И я, по большому счету, ничем от этого зазывалы в серебристом костюме не отличаюсь — я тоже кручусь между всеми этими публичными домами, стриптиз-барами и лав-отелями. Потому что моя работа, которой я ни в коем случае не горжусь, заключается в том, чтобы водить сюда иностранцев. Но за два года этого занятия я понял одну вещь: манера общения — вот что делает человека приятным или отвратительным. Если собеседник кажется тебе полным уродом, то это потому, что у него уродский стиль общения. И если ты не веришь, что с кем-то можно нормально общаться, то скажешь про него: «Этому парню нельзя верить».

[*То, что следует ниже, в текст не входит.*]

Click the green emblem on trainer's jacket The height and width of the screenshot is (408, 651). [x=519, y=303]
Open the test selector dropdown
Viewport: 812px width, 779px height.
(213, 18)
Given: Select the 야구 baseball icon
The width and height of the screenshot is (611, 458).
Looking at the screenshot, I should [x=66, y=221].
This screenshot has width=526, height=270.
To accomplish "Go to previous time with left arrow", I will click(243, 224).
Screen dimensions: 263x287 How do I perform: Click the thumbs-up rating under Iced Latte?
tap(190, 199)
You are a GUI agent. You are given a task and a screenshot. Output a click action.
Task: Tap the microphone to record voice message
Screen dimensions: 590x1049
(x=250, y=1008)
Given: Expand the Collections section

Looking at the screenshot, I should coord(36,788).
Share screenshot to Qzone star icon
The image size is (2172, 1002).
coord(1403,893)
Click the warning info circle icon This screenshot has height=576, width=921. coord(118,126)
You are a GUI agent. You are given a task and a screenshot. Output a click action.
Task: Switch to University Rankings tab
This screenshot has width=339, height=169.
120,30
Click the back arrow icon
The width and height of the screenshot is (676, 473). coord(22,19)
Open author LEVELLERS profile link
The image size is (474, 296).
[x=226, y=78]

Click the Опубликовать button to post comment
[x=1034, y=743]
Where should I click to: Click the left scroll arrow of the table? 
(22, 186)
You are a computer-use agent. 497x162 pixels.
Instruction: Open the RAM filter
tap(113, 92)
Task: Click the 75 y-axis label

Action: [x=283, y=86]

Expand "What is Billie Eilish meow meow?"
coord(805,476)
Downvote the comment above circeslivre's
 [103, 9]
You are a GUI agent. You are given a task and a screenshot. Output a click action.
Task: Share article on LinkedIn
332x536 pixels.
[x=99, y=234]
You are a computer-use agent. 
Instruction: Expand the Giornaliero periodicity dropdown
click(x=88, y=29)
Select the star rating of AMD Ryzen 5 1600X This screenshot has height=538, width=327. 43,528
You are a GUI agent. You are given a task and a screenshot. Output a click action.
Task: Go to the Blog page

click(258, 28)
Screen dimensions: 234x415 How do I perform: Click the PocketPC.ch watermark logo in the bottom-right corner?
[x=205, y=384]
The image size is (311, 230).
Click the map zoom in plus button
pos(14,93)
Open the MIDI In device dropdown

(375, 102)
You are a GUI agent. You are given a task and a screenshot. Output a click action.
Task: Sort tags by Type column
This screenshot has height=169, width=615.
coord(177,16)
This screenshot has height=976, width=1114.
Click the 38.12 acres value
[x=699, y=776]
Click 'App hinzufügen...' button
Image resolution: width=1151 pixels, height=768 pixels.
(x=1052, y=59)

В клубе знакомств стилем общения была ложь. Само собой разумеется, что в увеселительном заведении никто и не ожидает от тебя особой правдивости или дискуссий на философские темы. Я не об этом. Например, девушки из китайского клуба ради солидных чаевых могут вам наплести что угодно. Но почти все заработанные таким образом деньги они отправляют в Китай, обеспечивая своей семье минимум для существования. И проститутки из Латинской Америки, продавая свое тело, тоже зарабатывают деньги не для себя, а для своей семьи. Скажем, для того, чтобы их муж мог наконец купить телевизор. В определенном смысле эти женщины не врут. В них нет ни капли лжи. Они знают, что делают, и не тратят сил на бесплодные размышления. Сетовать на одиночество — это не их стиль.

Хотя в клубе знакомств и не в ходу явный разврат, я бы никому не посоветовал водить туда своих детей. Ведь дело не в разврате, а в том, что все люди в этом заведении по самые уши погрязли во лжи. Им нечего было делать в этом клубе, и им нечего было делать в этой жизни. Сетуя на свое одиночество, они просто-напросто убивали время. Все до одного, включая хозяина и официанта.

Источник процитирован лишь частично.